> _TEXTO DE LEITURA_:
····················

Ruth Guimarães
Romancista, contista, cronista, poeta, jornalista, tradutora, pesquisadora e muito mais...
Olá, leitora. Olá, leitor. Tudo bem?
Foi num dia 13 de junho, lá em 1920, que nasceu Ruth Guimarães. Dia de Santo Antônio, de umas das festas mais alegres da igreja e do folclore brasileiro. Acredito tenha sido uma anunciação a pequena Ruth vir à luz neste dia, mas o fato é que ela foi uma das grandes estudiosas de nosso folclore e importante pesquisadora da literatura oral no Brasil.
E não foi só isso, foi também romancista, contista, cronista, poeta, jornalista e tradutora. E como se fosse pouco, lecionou Língua Portuguesa por mais de 30 anos em escolas da rede pública de São Paulo. Enfrentou pobreza, preconceito, racismo. “Mulher, negra, pobre e caipira – eis as minhas credenciais”, foi assim que ela se apresentou em uma Bienal de Literatura, em 1983. Mas o Brasil já sabia que ela era muito mais do que isso.
Ruth passou a infância na fazenda Campestre, que o pai administrava, localizada no sul de Minas Gerais. Ouviu ali muitas histórias com as famílias de peões e colonos com quem conviveu. Com a avó, aprendeu as tradições dos indígenas e dos negros. Astuta e intuitiva, sabia que tudo isso junto compunha um manancial da cultura ancestral brasileira, que ela precisava colocar no papel. Menina ainda, já publicava seus primeiros versos nos jornais de Cachoeira Paulista, onde nasceu.
Aos dezoito anos, veio para São Paulo, ingressou na USP, onde concluiu os cursos de Filosofia e de Letras Clássicas. Cursou também Folclore e Estética. Foi em São Paulo que decidiu recontar as histórias de infância, já certa de que tinha em mãos preciosidades da tradição oral.
Passou a trabalhar como jornalista, colaborando na imprensa paulista e carioca, escrevendo crônicas e críticas literárias para o Correio Paulistano, A Gazeta, Diário de São Paulo, Folha de Manhã e Folha de São Paulo. Mas já começara a escrever a obra que lhe daria reconhecimento.
O primeiro romance de Ruth Guimarães, aclamado desde o seu lançamento, foi publicado em 1946. À esquerda, em sua primeira edição, pela Editora Globo e, à direita, a mais recente, pela Editora 34.
Água Funda
Assim nasceu seu primeiro romance Água Funda. Sim, foi como romancista que obteve projeção nacional, aos 26 anos, tornando-se uma das primeiras escritoras negras a ocupar espaço no cenário da literatura brasileira, saudada como grande autora por vários críticos e escritores, como Mário de Andrade, Antônio Cândido, Érico Veríssimo e Edgard Cavalheiro.

····················

> _DADOS FORNECIDOS_:
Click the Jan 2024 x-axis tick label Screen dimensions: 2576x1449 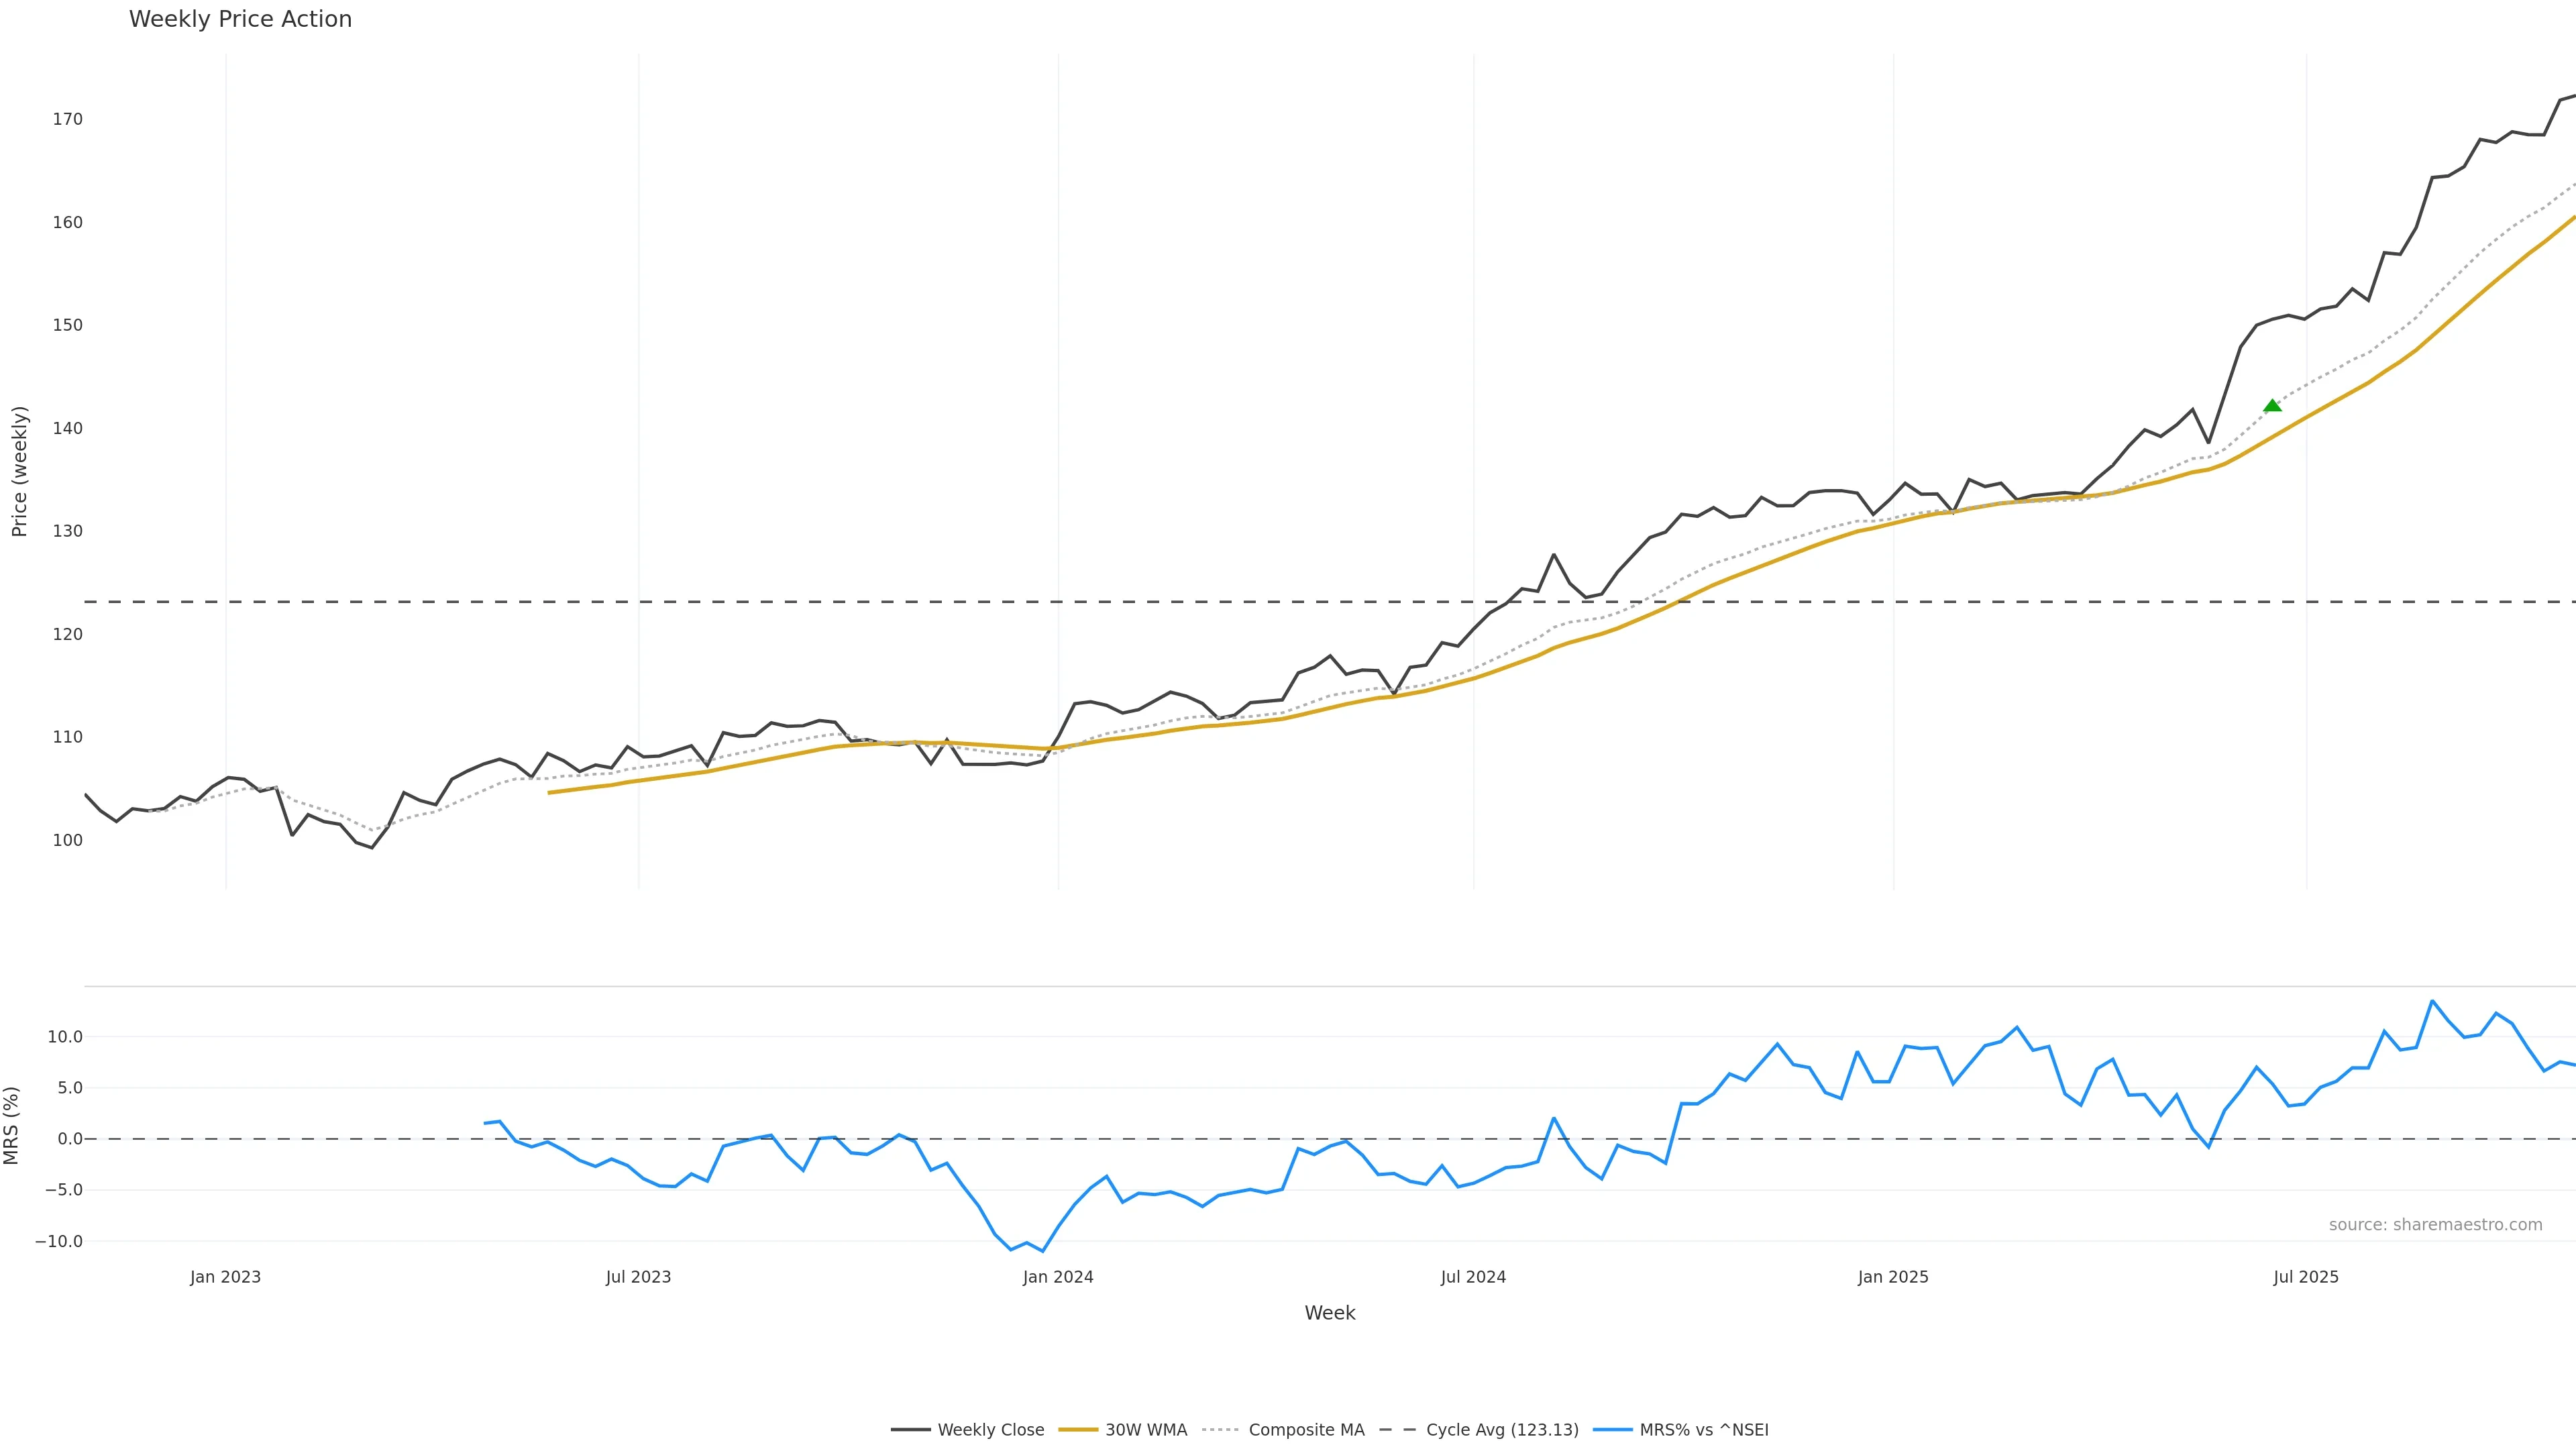[x=1058, y=1277]
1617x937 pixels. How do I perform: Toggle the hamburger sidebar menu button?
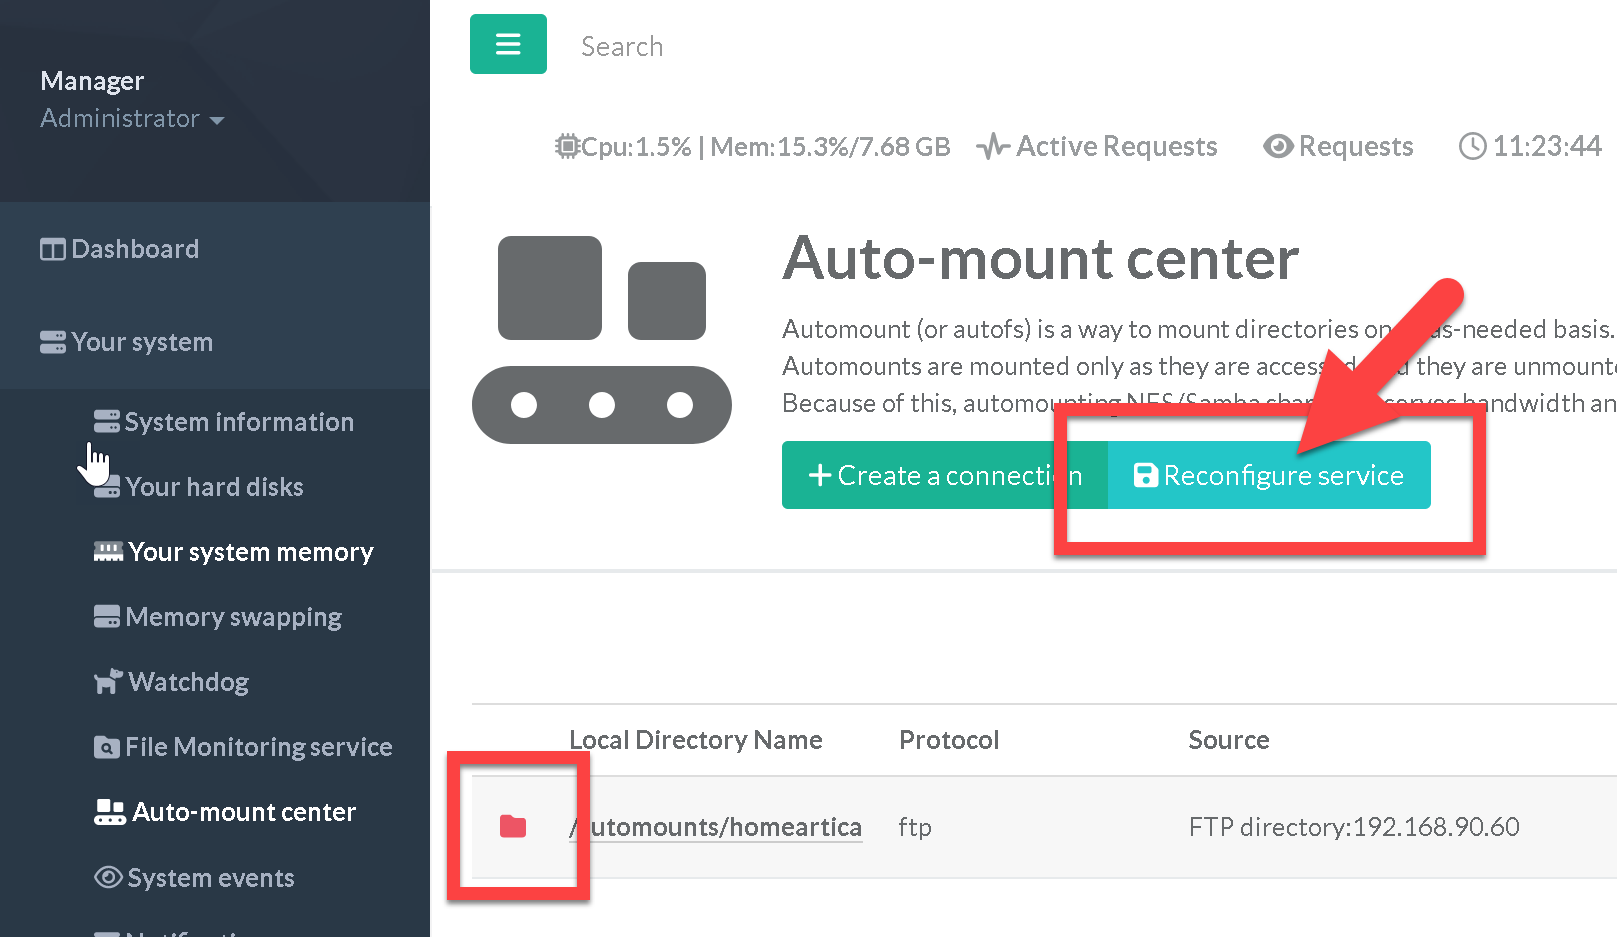508,44
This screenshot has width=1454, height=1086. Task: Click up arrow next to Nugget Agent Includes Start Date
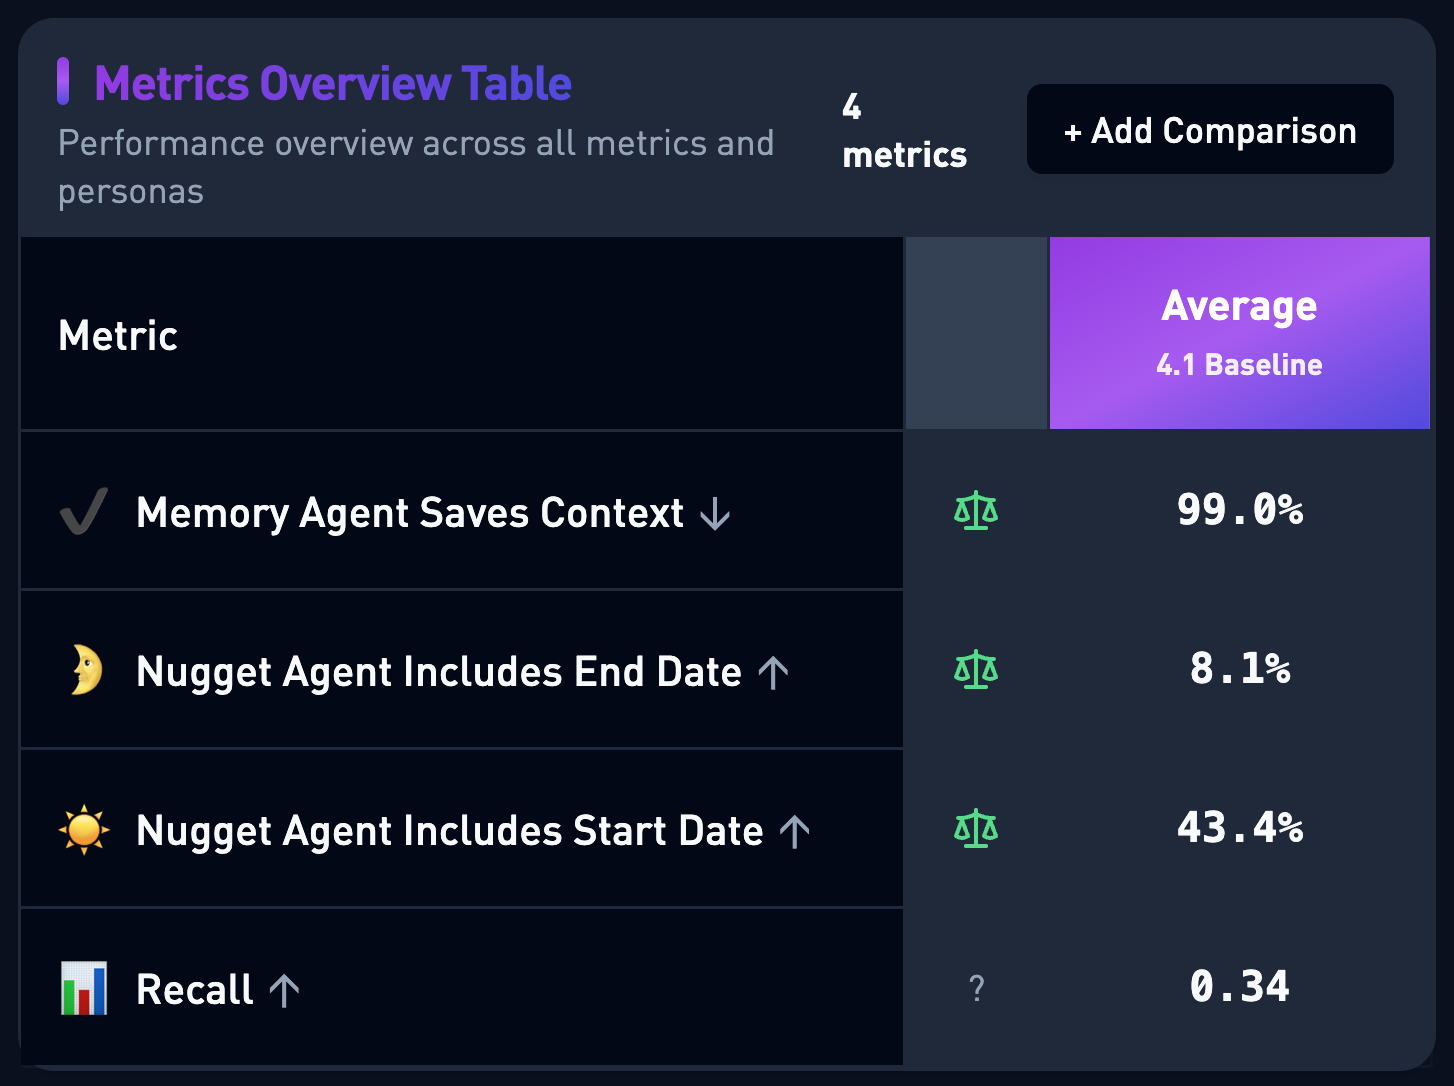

····················

> _TAREFAS PROPOSTAS_:
1. Reproduza o trecho do texto sobre Ruth Guimarães começando em "Aos dezoito anos, veio" e indo até "lhe daria reconhecimento.".
2. Diga se cada afirmação está de acordo com o texto sobre Ruth Guimarães. Responda sim ou não e cite as palavras do texto que decidem a resposta.
(a) Ruth Guimarães nasceu em Cachoeira Paulista.
(b) Ela lecionou Língua Portuguesa por menos de vinte anos.
(c) Na USP, ela concluiu o curso de Medicina.
3. Continue o texto sobre Ruth Guimarães a partir do ponto em que ele termina.

> _RESPOSTAS DADAS_:
1.
Aos dezoito anos, veio para São Paulo, ingressou na USP, onde concluiu os cursos de Filosofia e de Letras Clássicas. Cursou também Folclore e Estética. Foi em São Paulo que decidiu recontar as histórias de infância, já certa de que tinha em mãos preciosidades da tradição oral.
Passou a trabalhar como jornalista, colaborando na imprensa paulista e carioca, escrevendo crônicas e críticas literárias para o Correio Paulistano, A Gazeta, Diário de São Paulo, Folha de Manhã e Folha de São Paulo. Mas já começara a escrever a obra que lhe daria reconhecimento.

2.
(a) Sim: "Menina ainda, já publicava seus primeiros versos nos jornais de Cachoeira Paulista, onde nasceu."
(b) Não: "lecionou Língua Portuguesa por mais de 30 anos em escolas da rede pública de São Paulo"
(c) Não: "ingressou na USP, onde concluiu os cursos de Filosofia e de Letras Clássicas"

3.
O sucesso com Água Funda foi imediato, publicado em 1946, mesmo ano de lançamento de Sagarana, de Guimarães Rosa. O que foi um presente para a nossa literatura: enquanto Rosa aproveitou a riqueza e a plasticidade da fala sertaneja para inventar um léxico novo, entre o popular e o erudito, Ruth trouxe a reconstituição da linguagem caipira de forma original, com uma prosa ágil e fluida, permeada de ditos populares e causos marcados pela superstição e pelo fatalismo, como ela conheceu em sua infância passada no Vale do Paraíba e Sul de Minas.
Água Funda se passa em um universo de uma comunidade rural na Serra da Mantiqueira, entrelaçando diferentes contextos, personagens e tempo, que vai da época da escravidão até os anos 1930, nos quais a autora, dirão os estudiosos, antecipa em certos aspectos o realismo mágico de Juan Rulfo e Gabriel García Márquez.
“A gente passa nesta vida como canoa em água funda. Passa. A água bole um pouco. E depois não fica mais nada. E quando alguém mexe com varejão no lodo e turva a correnteza, isso também não tem importância. Água vem, água vai, fica tudo no mesmo outra vez.” (trecho de Água Funda)
Este seu segundo livro, lançado em 1950, trouxe ainda mais prestígio a Ruth Guimarães, pela riqueza de sua pesquisa folclórica.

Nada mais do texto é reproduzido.